We describe a new experimental technique, colloidal probe atomic force microscopy (AFM) combined with reflection interference contrast microscopy (RICM), and accompanying theoretical framework for the mechanical characterization of soft materials with nanometer thickness; i.e. two dimensional continua. As a model system, a Pickering emulsion droplet consisting of perfluorooctane/water/Cow pea mosaic virus nanoparticles.

The emulsion droplets are compressed via the colloidal probe tip of the AFM, the deformed drop shape is reconstructed by RICM. To determine the elastic behavior of the material, equations of equilibrium are used to describe the shape of the membrane in terms of the applied force, the contact radius and the membrane elastic parameters; the elastic parameters of the material are then found by adjusting their values in the model until a minimum in the error between theory and experiment is achieved.

Non-crosslinked nanoparticle monolayers display the behavior consistent with an aqueous/oil interface, i.e. constant tension with increasing strain. When nanoparticles cross-linking is introduced on the surface, the material displays an initial region of linear elasticity for low deformation. For small surface strains, the surface elastic parameter is constant at approximately 0.7 N/m. As the strain increases further, the elastic parameter decreases, which indicates a loss of structure for higher, albeit small, deformations.
****************************************
According to the text on colloidal probe microscopy above, what is the approximate value of the surface elastic parameter for small surface strains?

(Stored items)
****************************************
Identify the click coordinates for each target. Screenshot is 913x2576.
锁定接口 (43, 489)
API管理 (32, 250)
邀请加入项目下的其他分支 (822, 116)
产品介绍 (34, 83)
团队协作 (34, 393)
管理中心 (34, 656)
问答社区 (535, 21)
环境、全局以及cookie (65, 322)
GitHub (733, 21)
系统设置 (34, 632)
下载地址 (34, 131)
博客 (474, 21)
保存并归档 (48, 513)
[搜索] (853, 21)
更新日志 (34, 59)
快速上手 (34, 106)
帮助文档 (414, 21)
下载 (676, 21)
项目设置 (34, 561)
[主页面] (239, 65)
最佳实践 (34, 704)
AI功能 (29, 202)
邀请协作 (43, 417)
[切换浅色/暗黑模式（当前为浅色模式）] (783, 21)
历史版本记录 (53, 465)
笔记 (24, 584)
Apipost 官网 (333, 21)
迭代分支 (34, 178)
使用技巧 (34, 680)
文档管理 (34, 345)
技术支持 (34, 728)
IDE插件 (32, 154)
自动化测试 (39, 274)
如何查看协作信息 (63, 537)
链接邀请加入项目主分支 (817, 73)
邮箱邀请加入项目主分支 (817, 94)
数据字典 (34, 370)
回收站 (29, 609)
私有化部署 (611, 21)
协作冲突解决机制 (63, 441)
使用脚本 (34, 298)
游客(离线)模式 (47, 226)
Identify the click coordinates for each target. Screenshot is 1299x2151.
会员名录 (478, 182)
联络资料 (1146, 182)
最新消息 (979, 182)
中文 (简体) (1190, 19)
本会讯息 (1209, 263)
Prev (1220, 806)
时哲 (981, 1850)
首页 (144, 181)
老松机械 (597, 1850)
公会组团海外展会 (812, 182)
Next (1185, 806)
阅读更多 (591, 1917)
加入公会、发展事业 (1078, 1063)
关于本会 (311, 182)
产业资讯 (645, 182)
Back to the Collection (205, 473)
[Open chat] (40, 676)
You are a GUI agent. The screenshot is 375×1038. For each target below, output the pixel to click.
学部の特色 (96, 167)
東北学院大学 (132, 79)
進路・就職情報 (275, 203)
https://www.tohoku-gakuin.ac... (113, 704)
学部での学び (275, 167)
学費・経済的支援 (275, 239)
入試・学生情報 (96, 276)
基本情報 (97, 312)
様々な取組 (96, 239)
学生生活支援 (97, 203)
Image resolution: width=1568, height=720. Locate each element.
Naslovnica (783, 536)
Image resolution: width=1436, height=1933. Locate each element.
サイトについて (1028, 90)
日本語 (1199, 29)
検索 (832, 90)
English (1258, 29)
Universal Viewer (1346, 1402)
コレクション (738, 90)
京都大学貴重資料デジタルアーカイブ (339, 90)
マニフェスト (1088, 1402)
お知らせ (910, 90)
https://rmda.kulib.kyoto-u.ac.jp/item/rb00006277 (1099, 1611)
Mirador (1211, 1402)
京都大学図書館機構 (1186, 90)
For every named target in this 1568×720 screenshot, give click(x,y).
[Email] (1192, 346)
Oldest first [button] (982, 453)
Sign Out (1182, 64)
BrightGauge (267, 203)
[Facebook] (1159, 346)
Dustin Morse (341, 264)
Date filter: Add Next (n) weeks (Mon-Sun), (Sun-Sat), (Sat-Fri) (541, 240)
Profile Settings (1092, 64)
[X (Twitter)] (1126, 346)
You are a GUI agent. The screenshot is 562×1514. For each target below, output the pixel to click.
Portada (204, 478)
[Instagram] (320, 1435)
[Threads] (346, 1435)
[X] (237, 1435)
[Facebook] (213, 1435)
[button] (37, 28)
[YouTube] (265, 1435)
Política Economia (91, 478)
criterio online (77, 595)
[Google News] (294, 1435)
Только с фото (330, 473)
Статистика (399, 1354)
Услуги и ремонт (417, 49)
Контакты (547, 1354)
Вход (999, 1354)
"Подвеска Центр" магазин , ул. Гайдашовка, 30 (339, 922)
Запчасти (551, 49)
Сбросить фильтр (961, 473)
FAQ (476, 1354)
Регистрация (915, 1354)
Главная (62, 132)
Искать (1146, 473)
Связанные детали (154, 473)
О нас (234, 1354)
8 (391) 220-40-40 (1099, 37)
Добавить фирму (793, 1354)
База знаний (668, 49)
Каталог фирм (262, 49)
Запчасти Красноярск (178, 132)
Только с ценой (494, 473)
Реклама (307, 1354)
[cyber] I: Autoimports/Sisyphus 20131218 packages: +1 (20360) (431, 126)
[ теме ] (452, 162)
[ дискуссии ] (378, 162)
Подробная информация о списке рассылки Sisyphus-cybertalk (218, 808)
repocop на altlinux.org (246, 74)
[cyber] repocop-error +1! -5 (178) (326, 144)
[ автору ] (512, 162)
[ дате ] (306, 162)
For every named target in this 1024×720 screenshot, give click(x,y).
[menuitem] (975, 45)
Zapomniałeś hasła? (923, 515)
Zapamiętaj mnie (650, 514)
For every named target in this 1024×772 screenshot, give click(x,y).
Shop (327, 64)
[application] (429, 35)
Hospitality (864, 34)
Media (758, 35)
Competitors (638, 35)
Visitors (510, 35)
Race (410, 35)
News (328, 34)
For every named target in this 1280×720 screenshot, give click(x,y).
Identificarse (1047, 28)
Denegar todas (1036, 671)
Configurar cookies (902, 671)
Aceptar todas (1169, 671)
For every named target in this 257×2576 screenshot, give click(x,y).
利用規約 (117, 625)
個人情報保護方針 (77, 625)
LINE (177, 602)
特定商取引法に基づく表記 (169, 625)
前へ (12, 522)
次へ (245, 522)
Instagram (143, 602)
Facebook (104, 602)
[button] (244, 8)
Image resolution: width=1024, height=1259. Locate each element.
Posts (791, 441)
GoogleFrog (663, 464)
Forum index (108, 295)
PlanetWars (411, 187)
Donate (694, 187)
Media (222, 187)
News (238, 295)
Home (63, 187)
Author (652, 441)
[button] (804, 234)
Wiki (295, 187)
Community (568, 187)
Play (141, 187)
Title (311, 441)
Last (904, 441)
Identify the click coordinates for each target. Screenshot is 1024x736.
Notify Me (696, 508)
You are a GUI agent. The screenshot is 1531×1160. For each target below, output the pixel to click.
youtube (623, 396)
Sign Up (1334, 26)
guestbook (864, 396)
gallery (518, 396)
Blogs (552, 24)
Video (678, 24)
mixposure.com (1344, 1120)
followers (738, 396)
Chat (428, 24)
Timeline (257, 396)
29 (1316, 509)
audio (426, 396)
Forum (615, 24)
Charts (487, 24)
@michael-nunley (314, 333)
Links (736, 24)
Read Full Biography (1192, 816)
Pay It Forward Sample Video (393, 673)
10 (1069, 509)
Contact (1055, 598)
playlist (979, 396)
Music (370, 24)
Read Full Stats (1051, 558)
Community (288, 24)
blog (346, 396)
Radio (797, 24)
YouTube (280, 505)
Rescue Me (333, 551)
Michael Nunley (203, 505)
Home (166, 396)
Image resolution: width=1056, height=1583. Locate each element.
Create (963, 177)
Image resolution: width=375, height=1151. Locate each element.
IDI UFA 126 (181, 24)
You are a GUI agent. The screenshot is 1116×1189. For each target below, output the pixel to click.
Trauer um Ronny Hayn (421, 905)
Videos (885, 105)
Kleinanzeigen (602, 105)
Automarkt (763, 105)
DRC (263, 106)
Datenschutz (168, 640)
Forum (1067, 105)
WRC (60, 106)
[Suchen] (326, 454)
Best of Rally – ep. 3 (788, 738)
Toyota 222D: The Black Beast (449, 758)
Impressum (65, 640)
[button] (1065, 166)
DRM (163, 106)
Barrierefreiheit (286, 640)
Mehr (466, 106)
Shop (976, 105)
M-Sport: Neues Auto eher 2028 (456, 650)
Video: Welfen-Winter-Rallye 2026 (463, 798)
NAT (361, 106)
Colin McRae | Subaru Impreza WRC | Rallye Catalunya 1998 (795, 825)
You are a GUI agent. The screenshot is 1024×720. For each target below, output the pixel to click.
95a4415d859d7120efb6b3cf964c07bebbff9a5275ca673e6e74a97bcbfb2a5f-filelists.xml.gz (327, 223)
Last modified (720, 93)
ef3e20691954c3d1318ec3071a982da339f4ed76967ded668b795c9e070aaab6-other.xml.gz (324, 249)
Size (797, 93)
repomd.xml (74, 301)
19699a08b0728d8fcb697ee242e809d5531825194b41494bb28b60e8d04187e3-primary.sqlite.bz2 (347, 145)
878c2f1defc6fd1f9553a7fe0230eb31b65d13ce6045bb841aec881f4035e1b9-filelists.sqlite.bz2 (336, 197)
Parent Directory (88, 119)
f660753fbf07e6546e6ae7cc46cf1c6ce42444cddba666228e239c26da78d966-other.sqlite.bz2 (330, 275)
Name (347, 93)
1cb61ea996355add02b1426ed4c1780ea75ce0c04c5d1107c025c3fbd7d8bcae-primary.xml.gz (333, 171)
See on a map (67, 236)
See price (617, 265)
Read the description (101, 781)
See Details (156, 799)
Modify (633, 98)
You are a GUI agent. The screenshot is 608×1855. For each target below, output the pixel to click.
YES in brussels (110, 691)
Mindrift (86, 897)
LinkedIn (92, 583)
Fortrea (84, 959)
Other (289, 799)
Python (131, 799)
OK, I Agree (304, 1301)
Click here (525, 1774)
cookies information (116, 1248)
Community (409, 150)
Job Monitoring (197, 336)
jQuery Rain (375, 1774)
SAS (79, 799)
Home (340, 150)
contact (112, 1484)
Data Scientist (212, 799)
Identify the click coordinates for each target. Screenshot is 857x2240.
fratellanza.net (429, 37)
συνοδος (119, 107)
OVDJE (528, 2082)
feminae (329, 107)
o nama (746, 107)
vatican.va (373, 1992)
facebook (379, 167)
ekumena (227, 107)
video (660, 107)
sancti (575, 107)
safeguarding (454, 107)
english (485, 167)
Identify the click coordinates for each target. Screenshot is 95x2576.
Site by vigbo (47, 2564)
****************************************
Task response: Approximately 0.7 N/m.